Un syndicat n’a pas qualité à agir aux lieu et place du comité social et économique au titre d’un prétendu défaut de consultation dont le CSE lui-même ne se plaint pas. Il ne peut que s’associer à l’action du comité.

Le 16 mars 2020, en raison de l’épidémie de Covid 19 et lors d’une réunion du CSE central de Renault, il est décidé de fermer l’ensemble des 12 sites industriels, dont l’usine de Sandouville. Le 15 avril suivant, à la suite d’une réunion de la commission centrale de santé, sécurité et conditions de travail, le CSE central est informé et consulté sur les mesures de prévention des risques relatifs à la Covid 19. Le même jour, ces mesures sont transmises à l’ensemble des CSE d’établissement du groupe. Le 23 avril 2020, le CSE d’établissement de l’usine de Sandouville rend un avis sur les modalités d’organisation concrètes propres à son site.

Un projet modifiant les conditions de travail selon la CGT

Le 27 avril, la CGT de Renault Sandouville et plusieurs salariés portent l’affaire en justice en agissant en référé.

Pour l’organisation syndicale, « le projet portant sur les modalités organisationnelles de l’activité en vue de la reprise de la production pendant l’épidémie de Covid 19 constituait un projet important modifiant les conditions de travail nécessitant la consultation des instances représentatives du personnel et non leur simple information ». Il est notamment demandé au président du tribunal judicaire du Havre d’annuler la réunion du CSE de Sandouville du 23 avril 2020, de condamner Renault à reprendre au début la procédure d’information/consultation et d’ordonner la suspension pendant ce temps de la mise à exécution du projet portant sur les modalités organisationnelles de l’activité.

Dans une ordonnance du 7 mai 2020, le juge des référés se déclare compétent et fait droit aux différentes demandes de la CGT.

La cour d’appel de Rouen, saisie par Renault, juge au contraire que l’action intentée par la CGT de Renault Sandouville était tout simplement irrecevable.

Une action irrecevable pour la Cour de cassation

Dans un arrêt du 18 mai 2022, la Chambre sociale de la Cour de cassation entérine cette décision d’irrecevabilité (arrêt en pièce jointe).

En effet, comme le rappellent les juges (voir par exemple : Cass. soc., 14 déc. 2015, n° 14-17.152 ; Cass. soc., 25 mars 2020, n° 18-22.465), « si les syndicats professionnels peuvent, devant toutes les juridictions, exercer tous les droits réservés à la partie civile concernant les faits portant un préjudice direct ou indirect à l’intérêt collectif de la profession qu’ils représentent (article L. 2132-3), notamment en cas de défaut de réunion, d’information ou de consultation des institutions représentatives du personnel lorsqu’elles sont légalement obligatoires, « ils n’ont pas qualité à agir aux lieu et place de ces institutions au titre d’un défaut de consultation qu’elles n’invoquent pas ».

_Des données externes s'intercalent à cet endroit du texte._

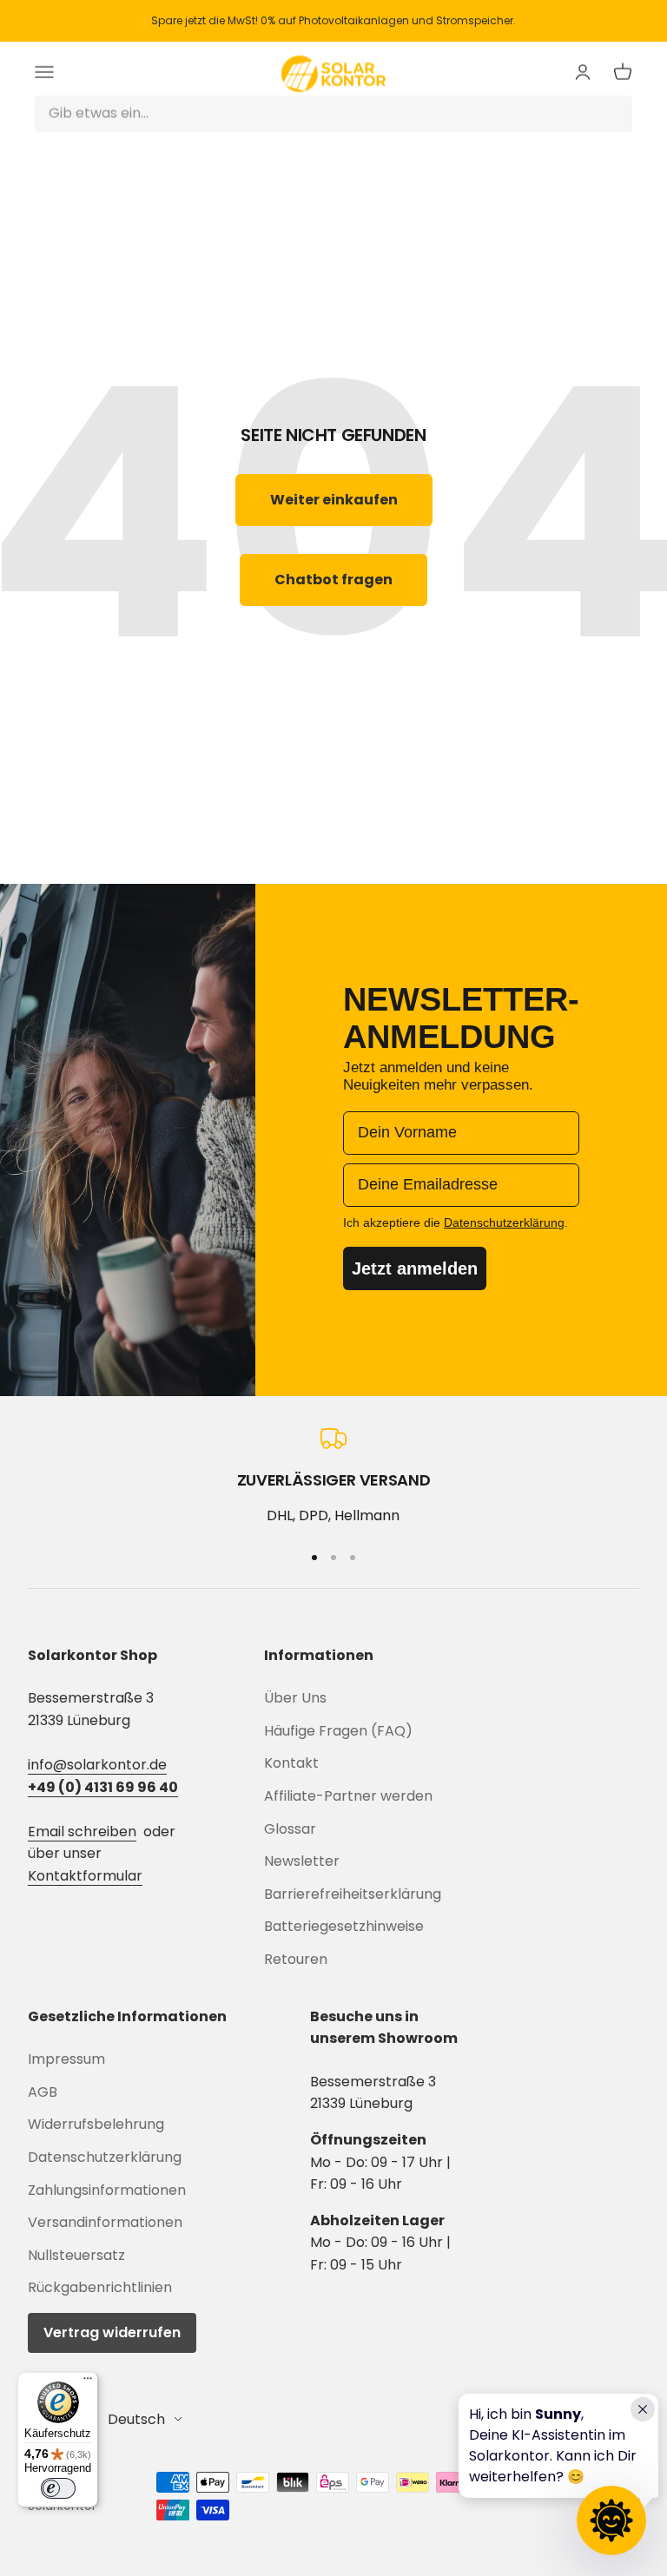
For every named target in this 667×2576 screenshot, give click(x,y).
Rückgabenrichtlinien (100, 2287)
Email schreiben (82, 1831)
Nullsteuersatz (76, 2255)
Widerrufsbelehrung (96, 2124)
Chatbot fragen (333, 580)
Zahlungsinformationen (107, 2190)
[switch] (58, 2488)
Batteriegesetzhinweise (344, 1926)
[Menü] (87, 2382)
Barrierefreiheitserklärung (352, 1894)
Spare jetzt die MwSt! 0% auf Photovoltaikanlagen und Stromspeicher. (333, 20)
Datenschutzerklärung (105, 2157)
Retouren (295, 1959)
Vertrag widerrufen (112, 2332)
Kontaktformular (85, 1876)
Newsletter (302, 1861)
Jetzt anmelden (415, 1268)
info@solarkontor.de (97, 1765)
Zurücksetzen (572, 113)
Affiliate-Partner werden (348, 1796)
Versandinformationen (105, 2222)
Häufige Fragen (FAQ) (338, 1731)
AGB (42, 2092)
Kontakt (291, 1763)
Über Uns (295, 1698)
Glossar (290, 1829)
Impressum (66, 2059)
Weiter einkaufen (334, 500)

Ainsi, en l’absence d’action engagée par le CSE de Renault Sandouville à laquelle la CGT aurait pu s’associer, les demandes de l’organisation syndicale étaient donc bien irrecevables.

Remarque : dans le même ordre d’idée, il a déjà été jugé qu’un syndicat ne peut pas demander communication à son profit de documents qui, selon lui, auraient dû être transmis au CSE (Cass. soc., 11 sept. 2012, n° 11-22.014), ni exiger la remise au comité de documents que celui-ci n’a pas réclamés (Cass. soc., 16 déc. 2014, n° 13-22.308).